Gather each line of the records below that contains the string "icon". Treat uppercase and lowercase letters as different.

[Records for finding displayed items]
::::::::

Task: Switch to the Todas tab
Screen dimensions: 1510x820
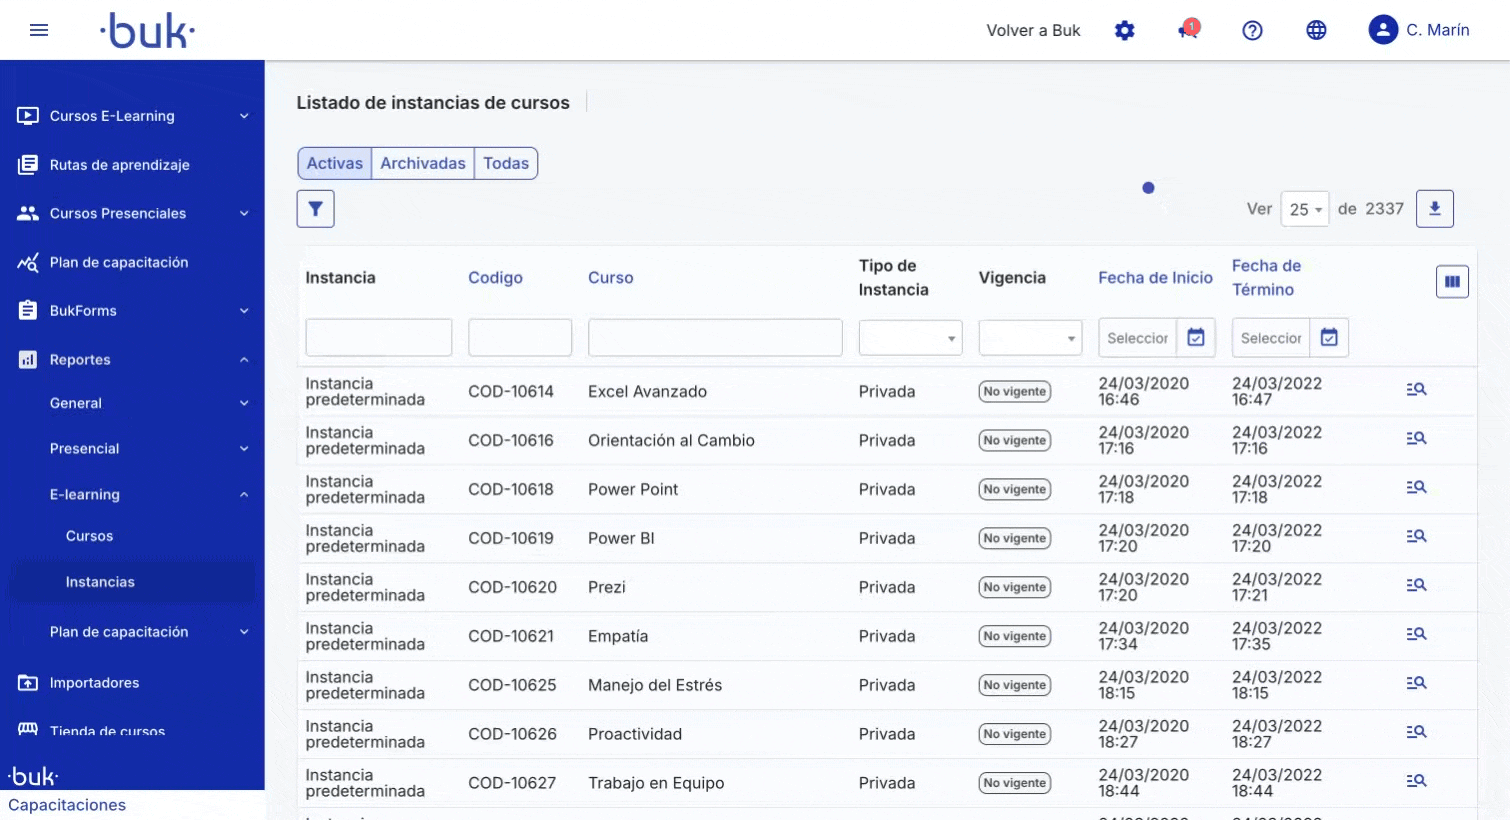Action: point(506,163)
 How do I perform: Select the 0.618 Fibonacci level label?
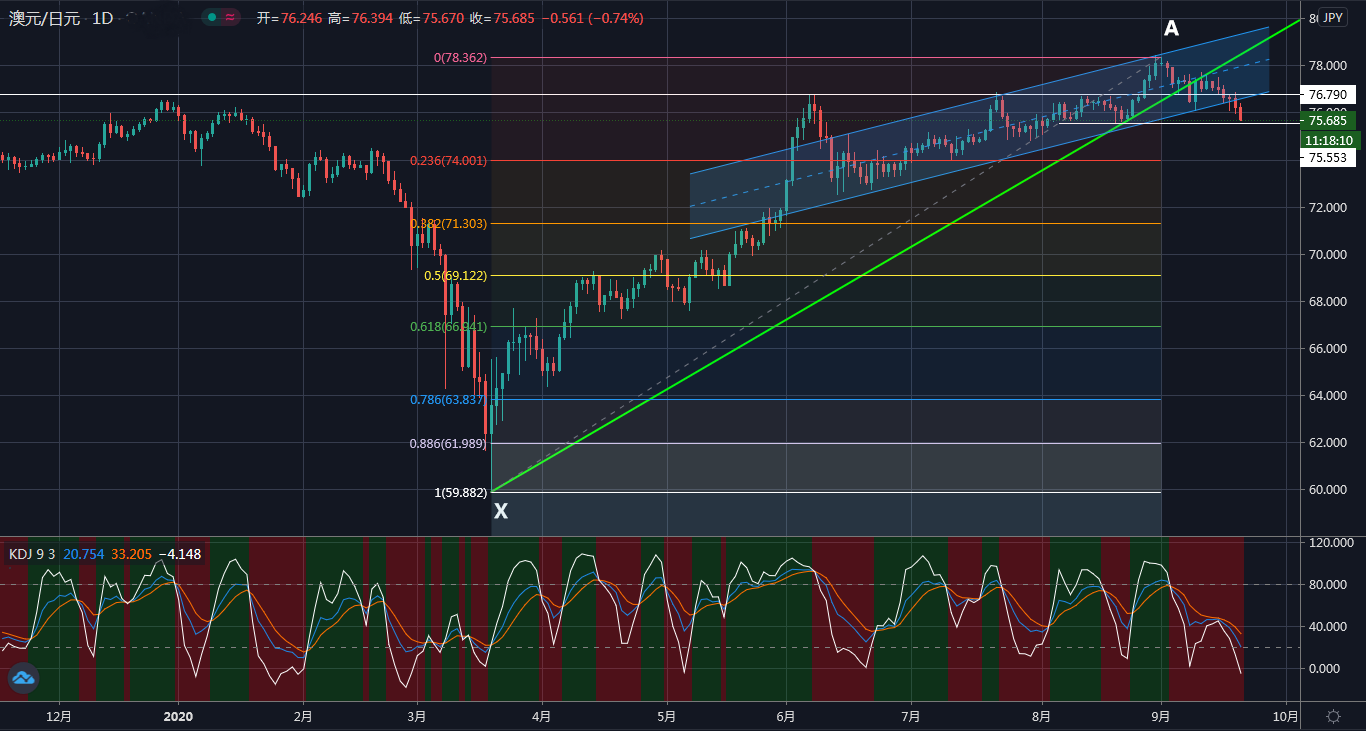click(x=447, y=327)
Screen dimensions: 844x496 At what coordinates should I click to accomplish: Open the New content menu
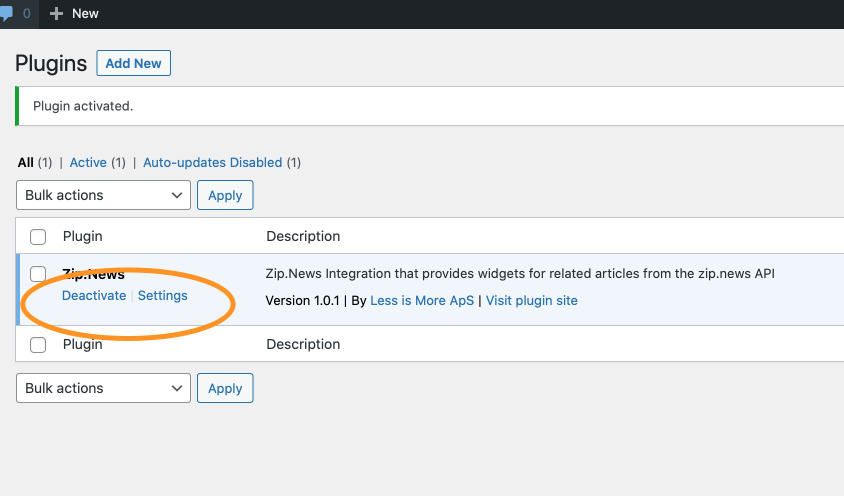pos(85,14)
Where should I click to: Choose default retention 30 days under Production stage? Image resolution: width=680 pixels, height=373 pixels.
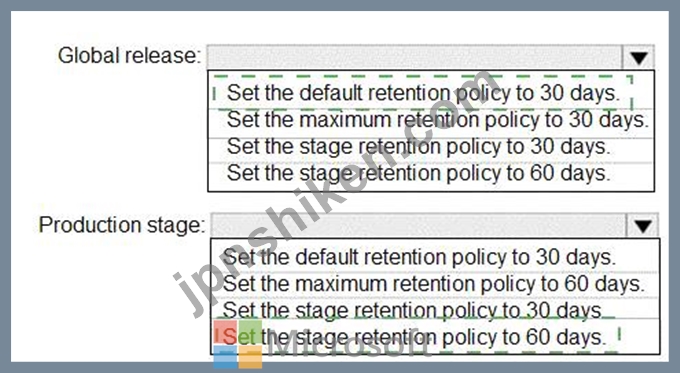pyautogui.click(x=419, y=257)
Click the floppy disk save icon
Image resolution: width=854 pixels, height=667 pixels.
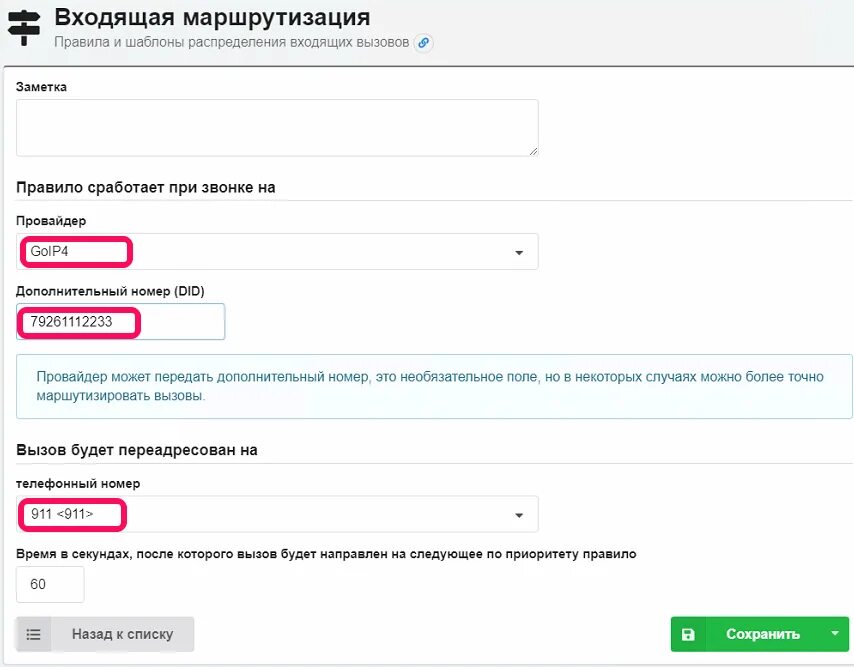688,634
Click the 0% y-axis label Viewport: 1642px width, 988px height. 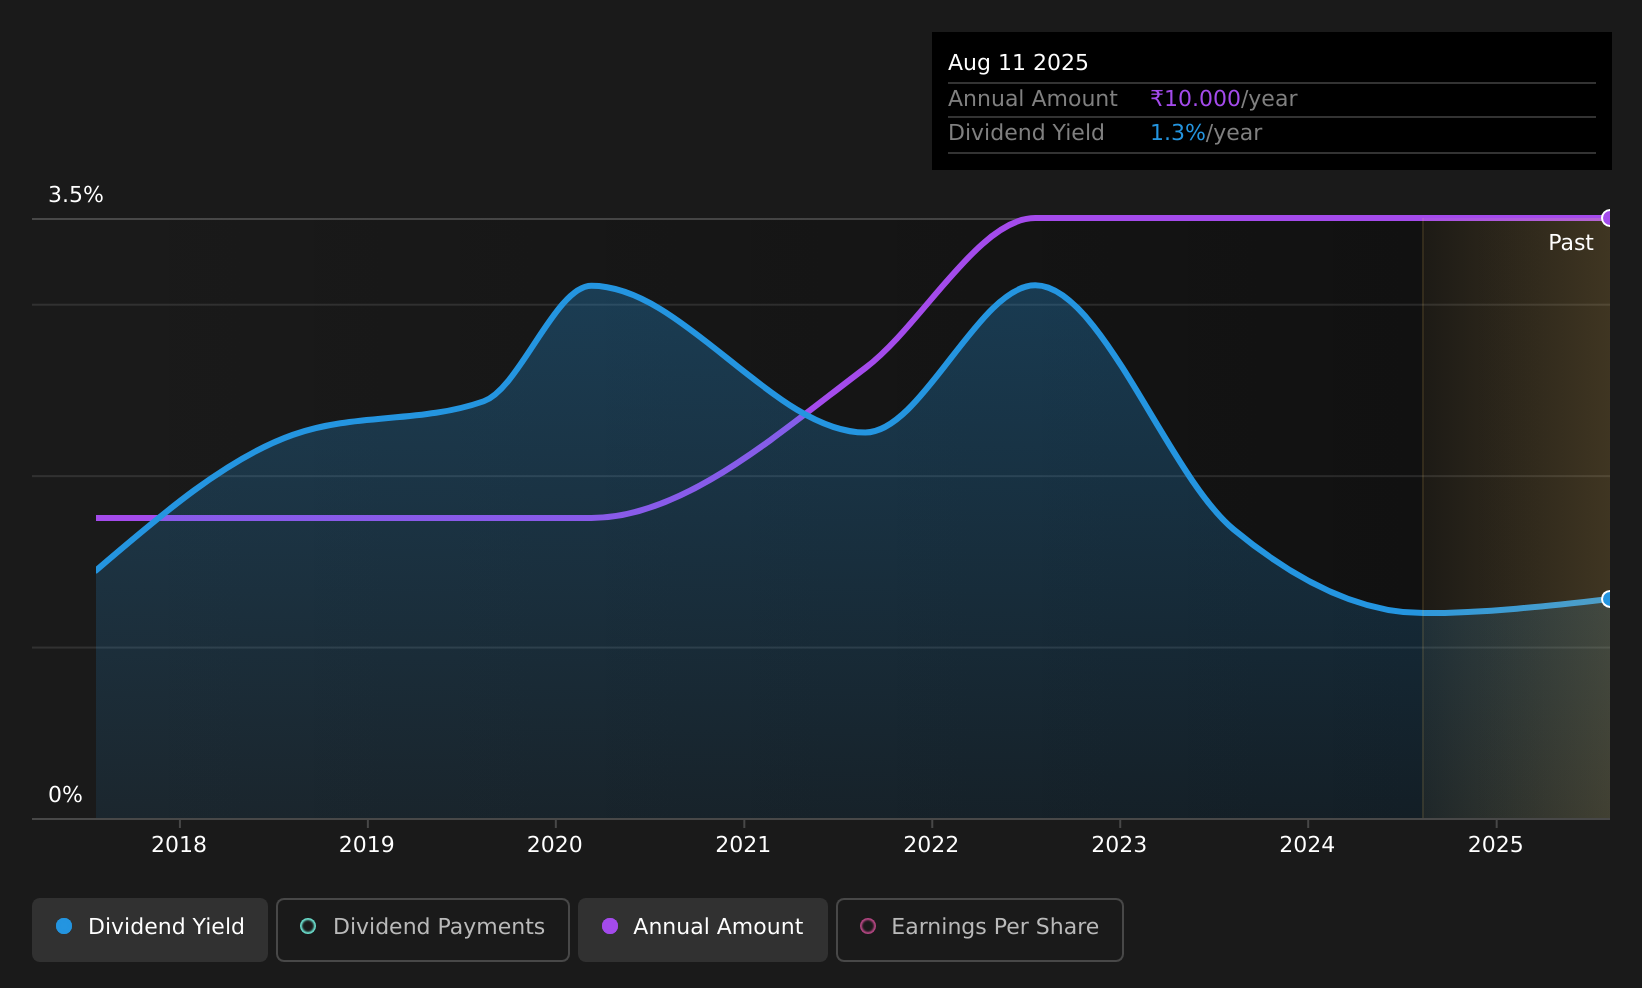click(65, 795)
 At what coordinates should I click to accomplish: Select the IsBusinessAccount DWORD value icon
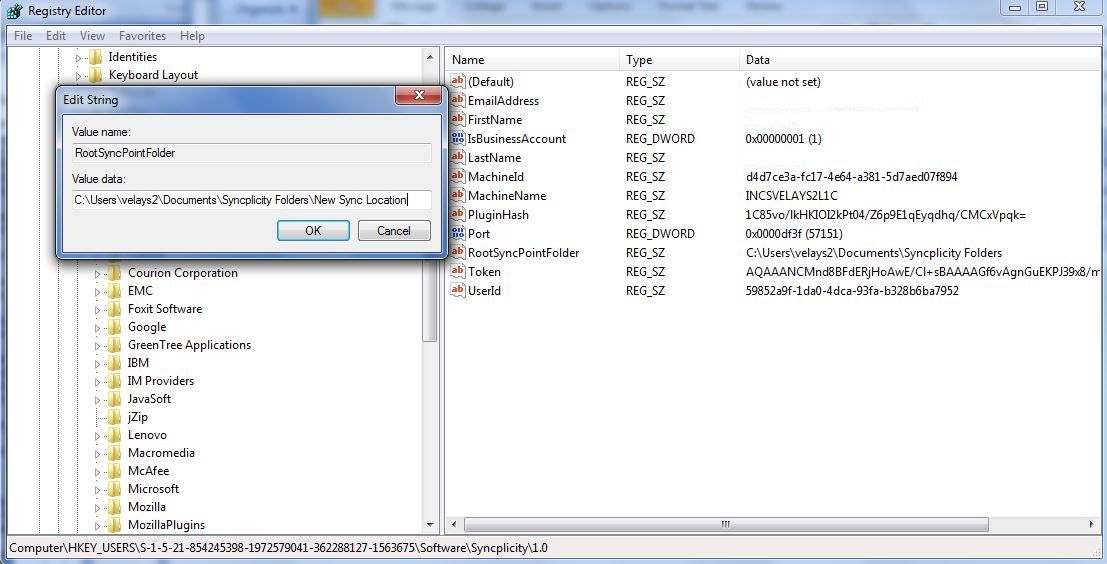click(458, 139)
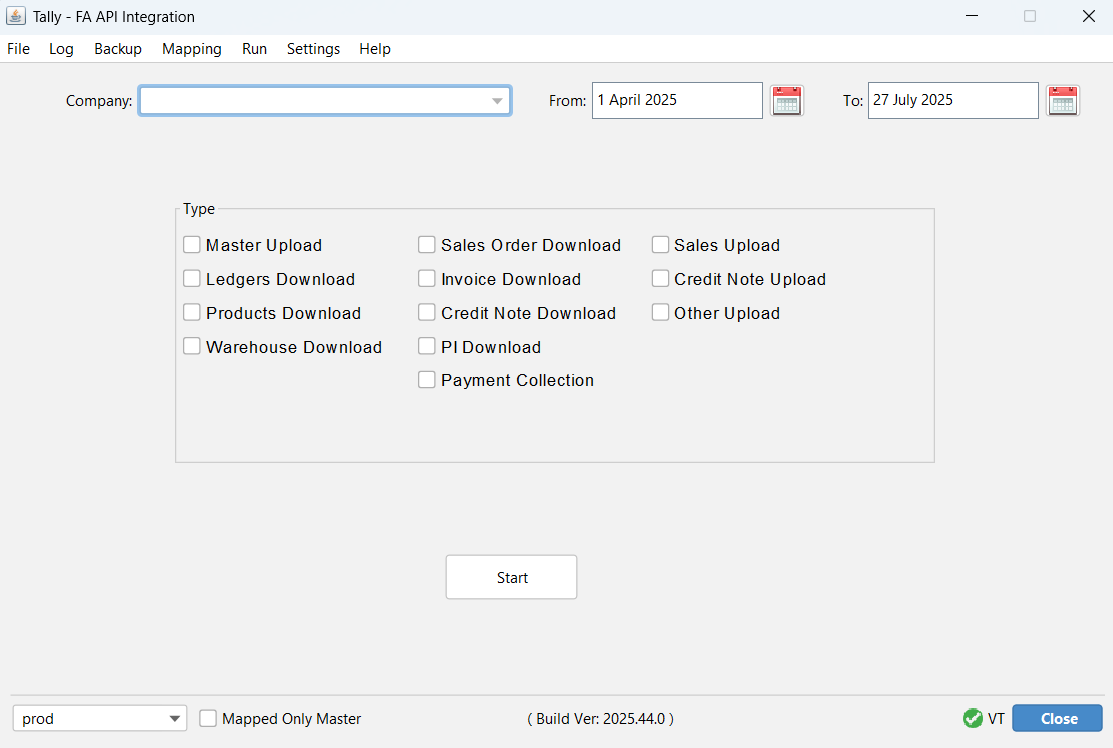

::::::::

**ANSWER FOR THE TASK:**
Click the floppy disk save icon
 At what coordinates should I click to accomplish: Select the IsBusinessAccount DWORD value icon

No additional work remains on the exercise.